YOUR INSTRUCTIONS:
The answer must be an exact reprint of the lines from the one with "Click the 画像を変更 image change button" through the final line of the data, with no pictures included.

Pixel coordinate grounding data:
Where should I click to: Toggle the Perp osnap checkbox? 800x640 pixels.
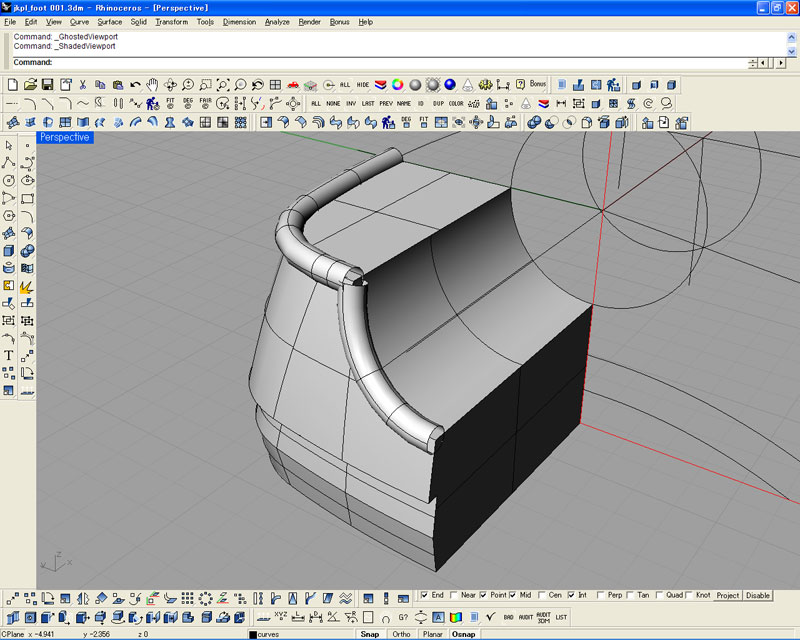tap(602, 595)
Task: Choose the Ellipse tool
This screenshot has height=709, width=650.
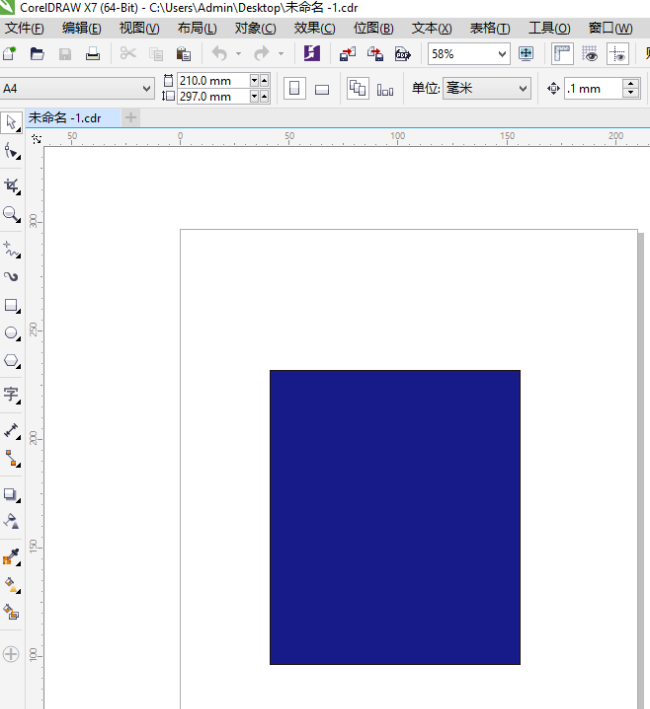Action: click(x=12, y=333)
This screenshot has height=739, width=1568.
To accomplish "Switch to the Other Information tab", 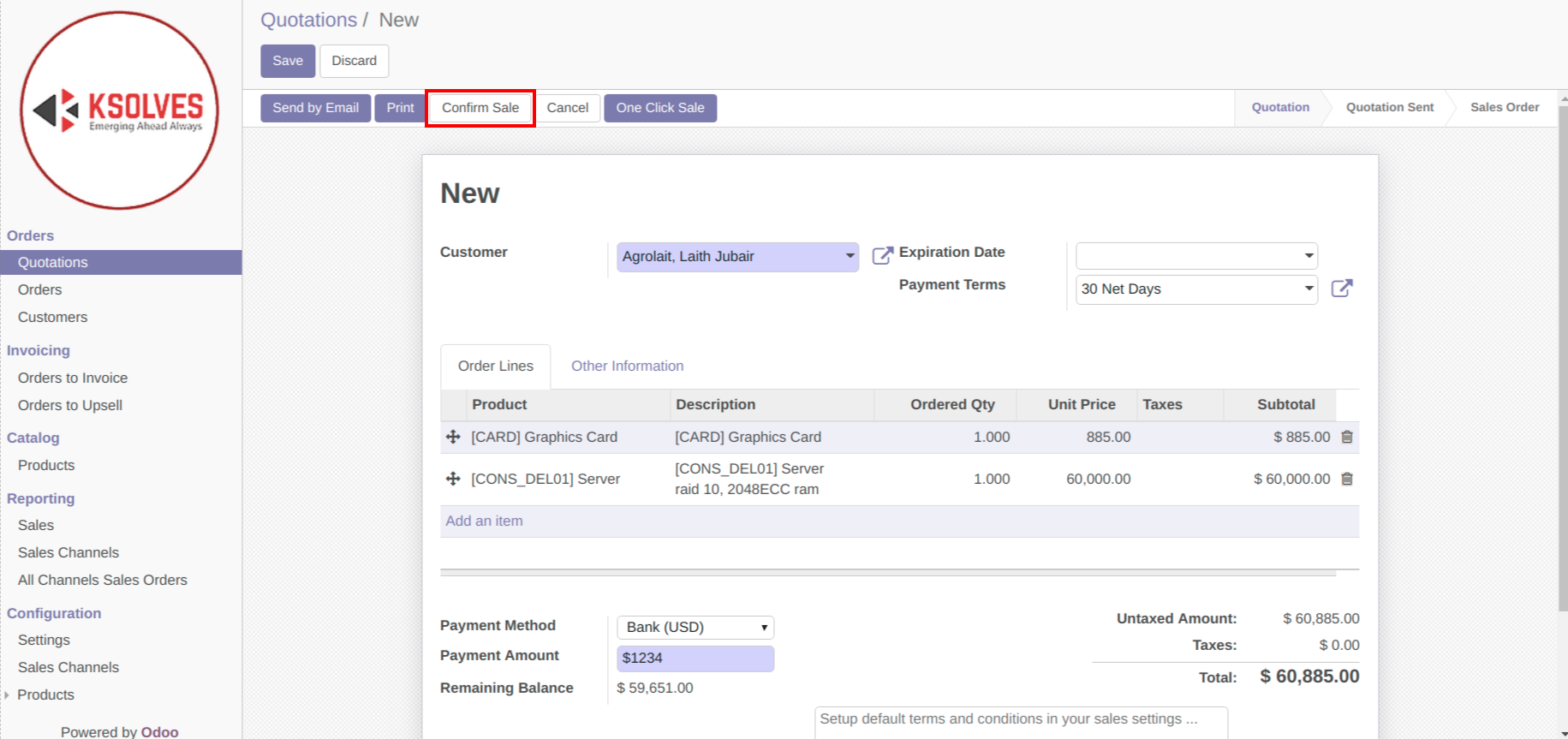I will 627,366.
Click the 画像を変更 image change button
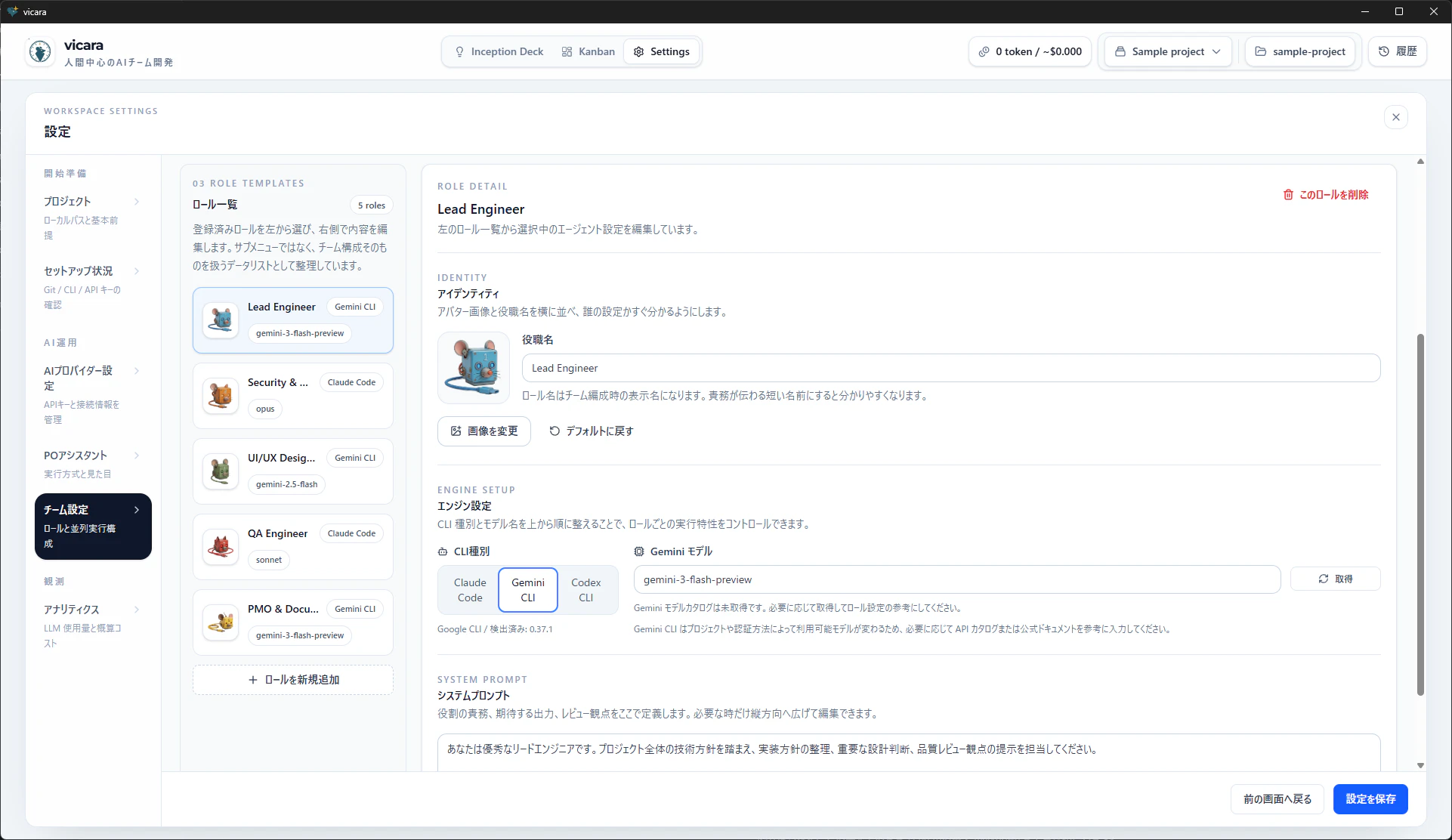This screenshot has height=840, width=1452. pyautogui.click(x=484, y=431)
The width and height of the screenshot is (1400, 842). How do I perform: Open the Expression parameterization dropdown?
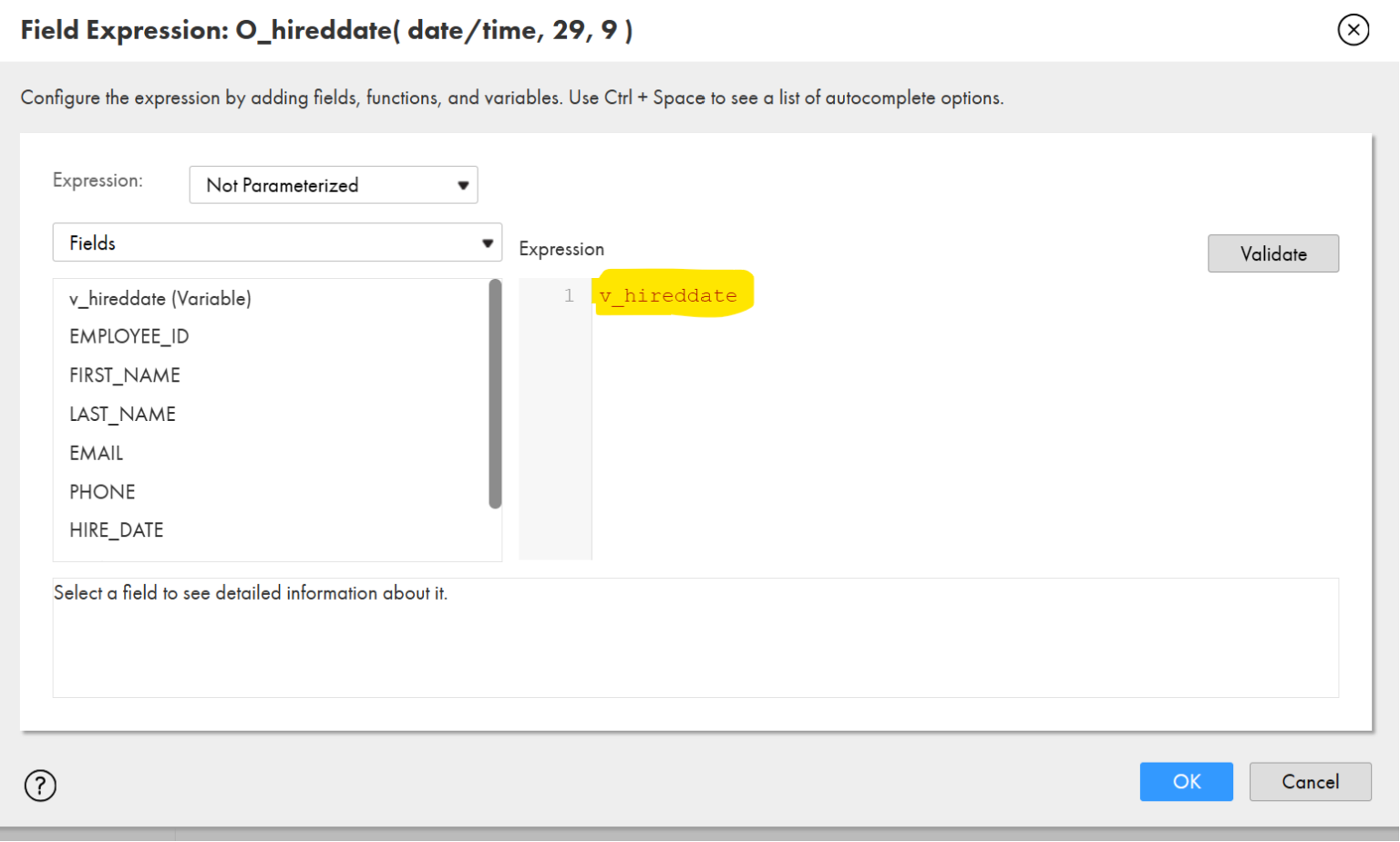pos(333,185)
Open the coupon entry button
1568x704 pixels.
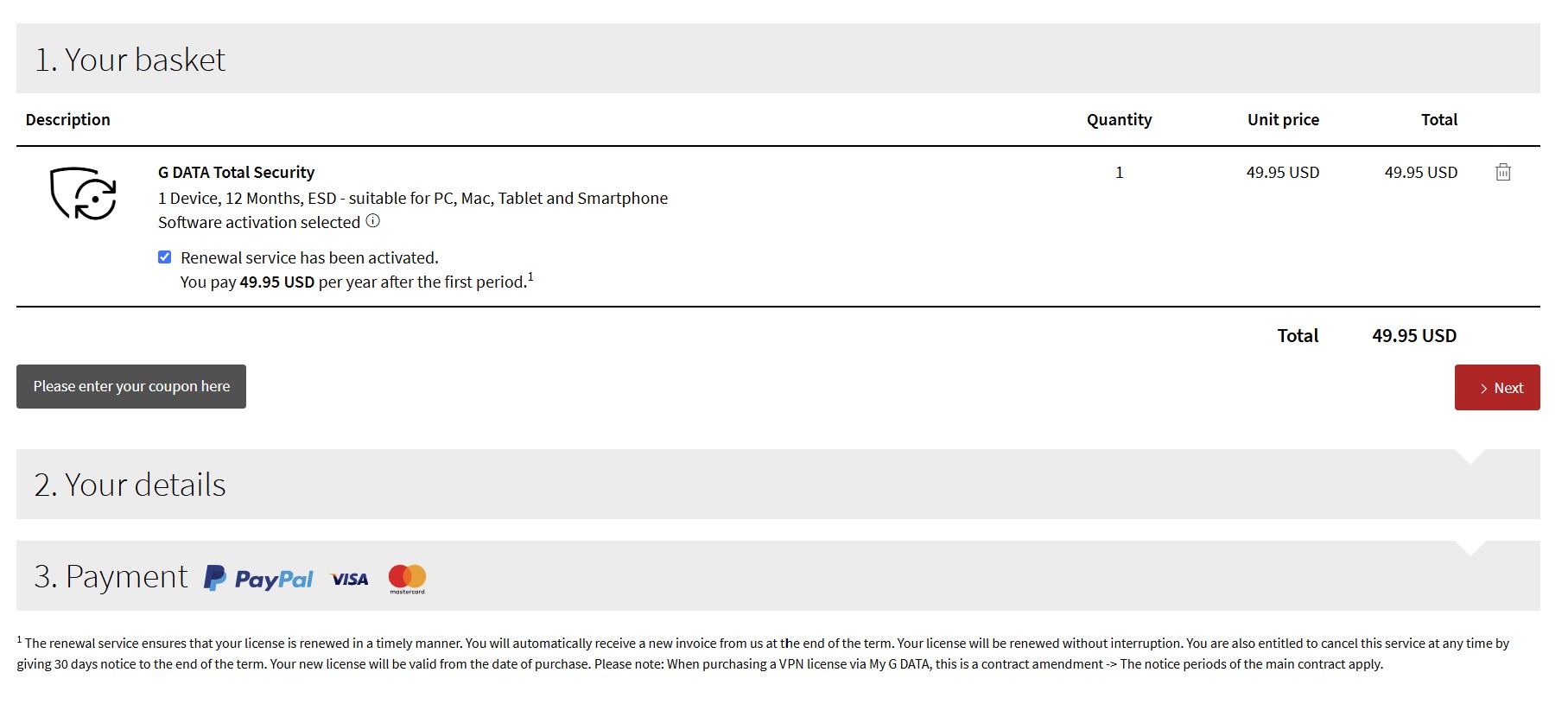tap(131, 386)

ANSWER TO THIS EXERCISE:
Click the 画像を変更 image change button
This screenshot has height=840, width=1452. pyautogui.click(x=484, y=431)
The width and height of the screenshot is (1400, 842). How do I perform: Open the Expression parameterization dropdown?
pos(333,185)
Open the coupon entry button
1568x704 pixels.
tap(131, 386)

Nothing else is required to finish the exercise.